*To do*
Rewrite the stretch of lines from the one containing "Where should I click to: Open" through the one containing "coord(520,103)", replacing "trash tab" with "recycle bin tab" and changing nothing else.

*Raw records*
####################
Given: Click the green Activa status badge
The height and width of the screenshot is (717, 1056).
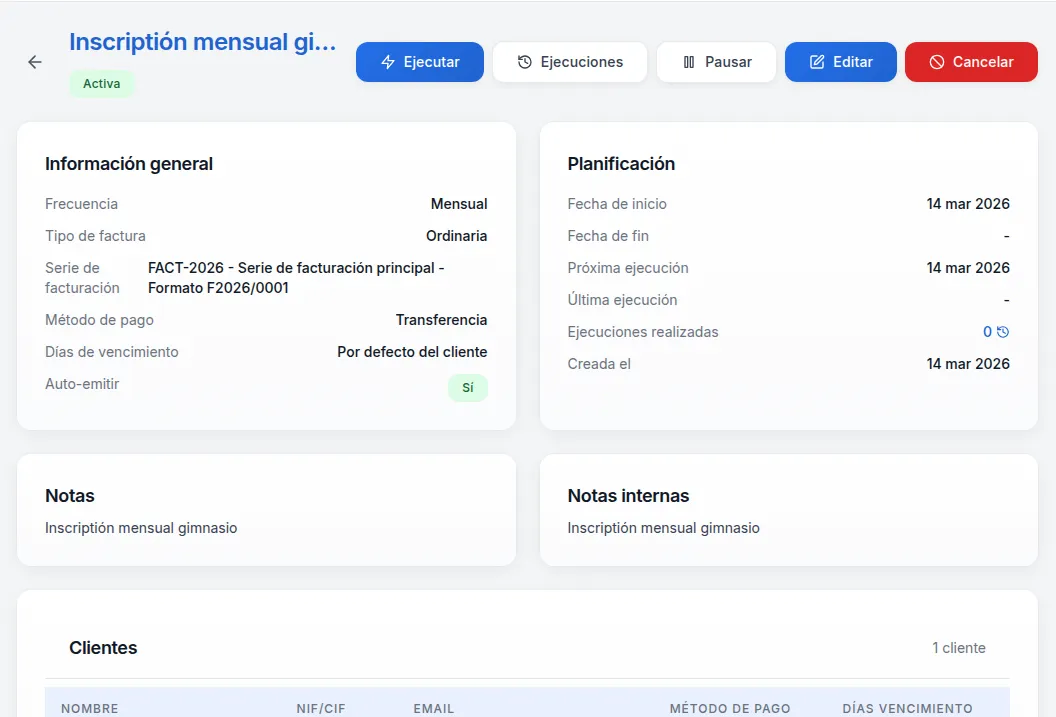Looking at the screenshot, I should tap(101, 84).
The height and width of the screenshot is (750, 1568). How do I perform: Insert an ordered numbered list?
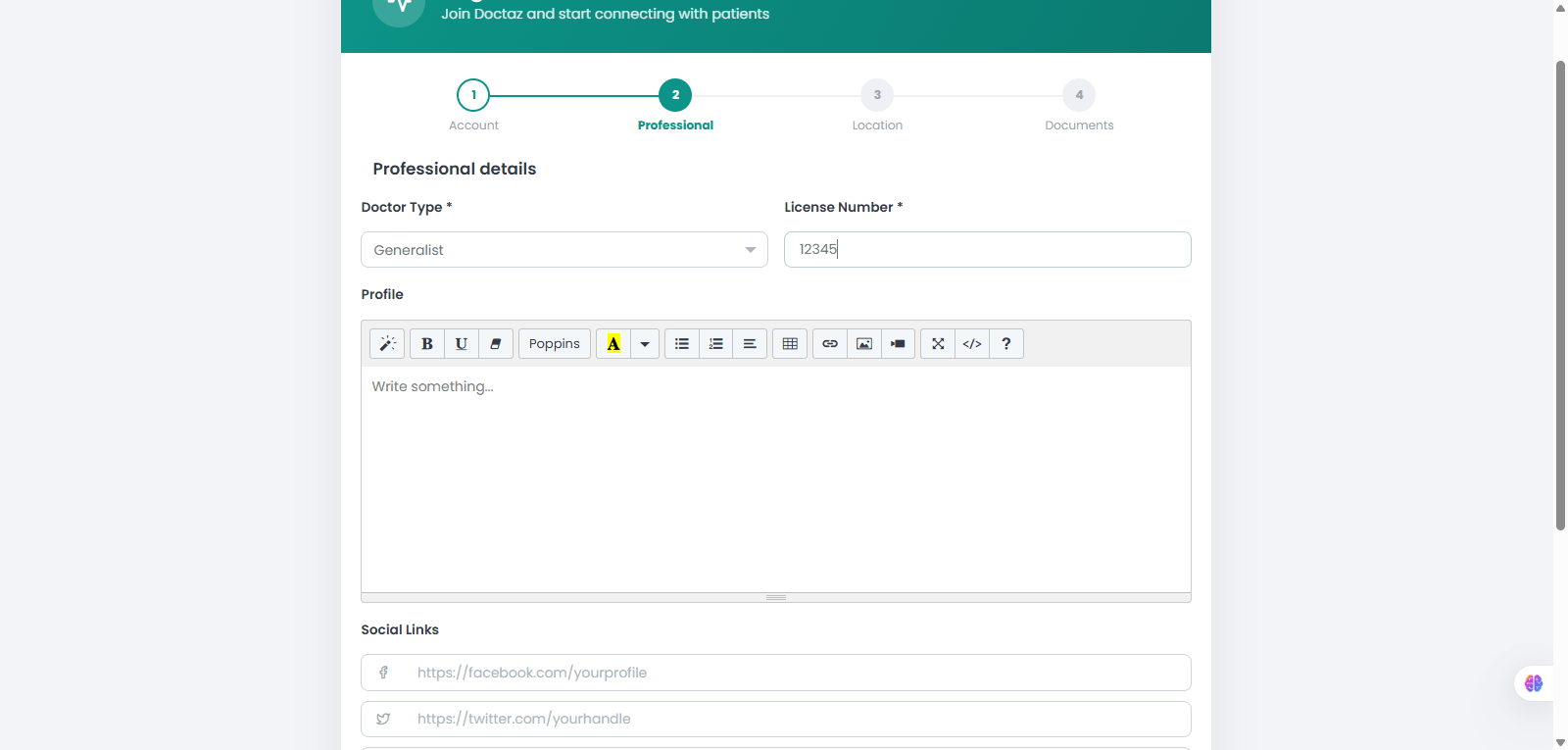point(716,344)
####################
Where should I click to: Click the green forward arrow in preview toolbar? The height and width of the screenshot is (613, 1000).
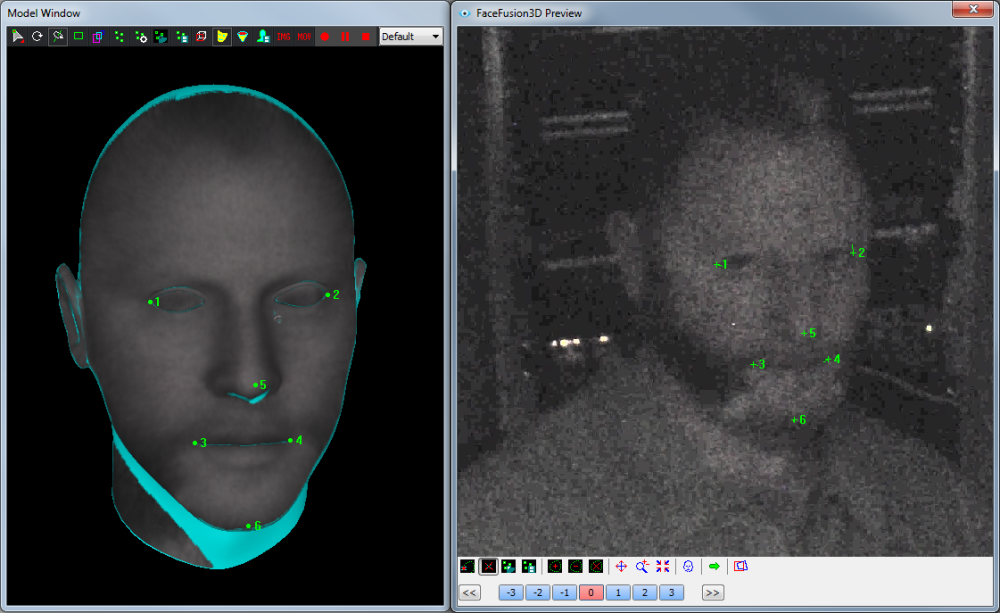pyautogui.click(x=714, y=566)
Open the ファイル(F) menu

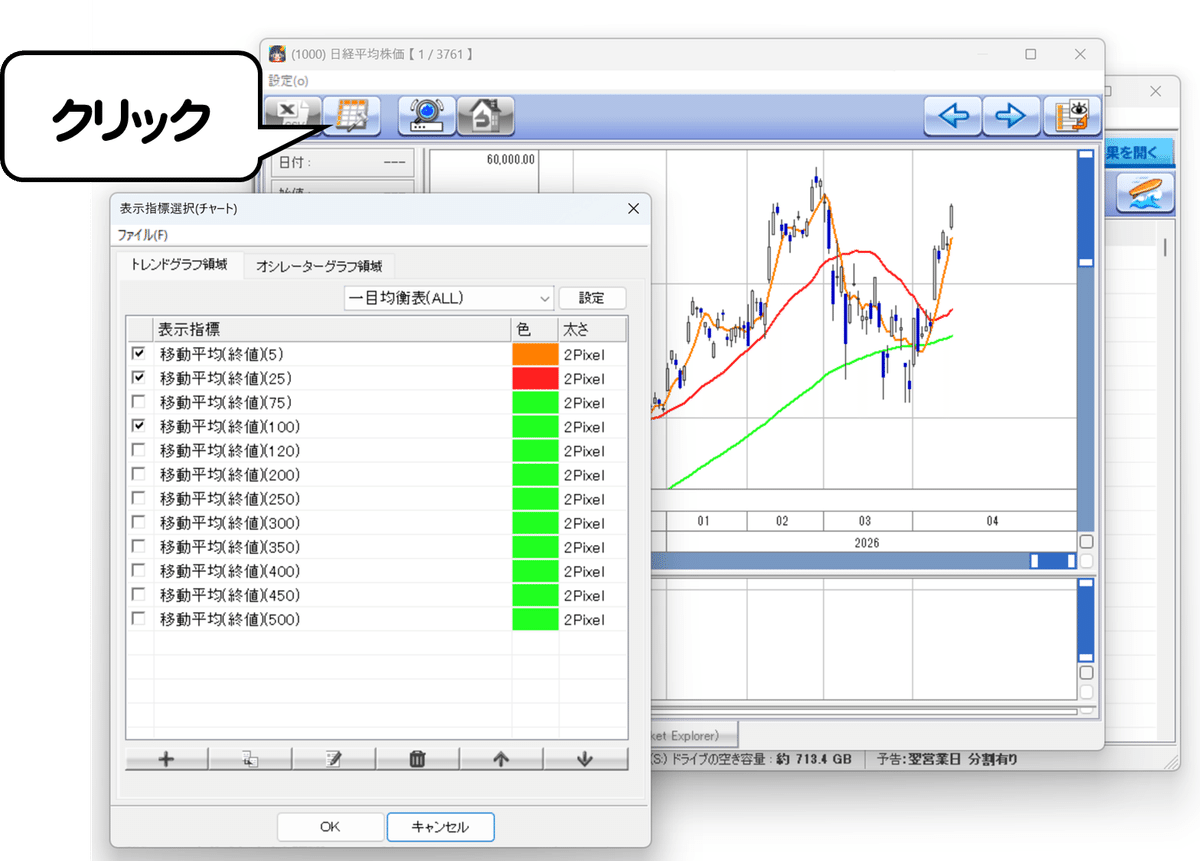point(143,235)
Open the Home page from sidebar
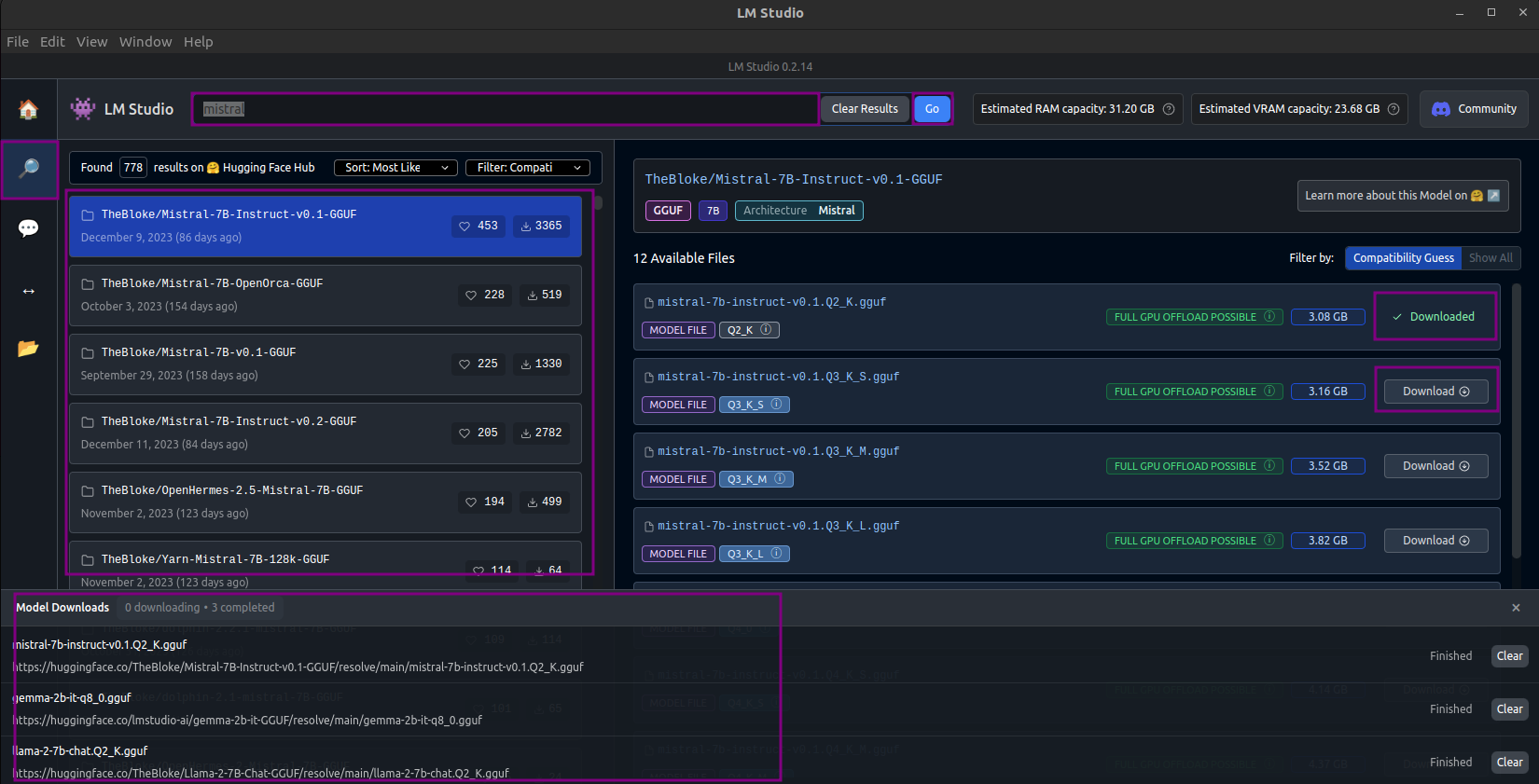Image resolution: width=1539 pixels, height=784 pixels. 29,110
####################
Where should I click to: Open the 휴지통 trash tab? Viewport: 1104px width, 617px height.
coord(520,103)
####################
*Finished task*
Where should I click to: Open the 휴지통 recycle bin tab? Viewport: 1104px width, 617px height.
coord(520,103)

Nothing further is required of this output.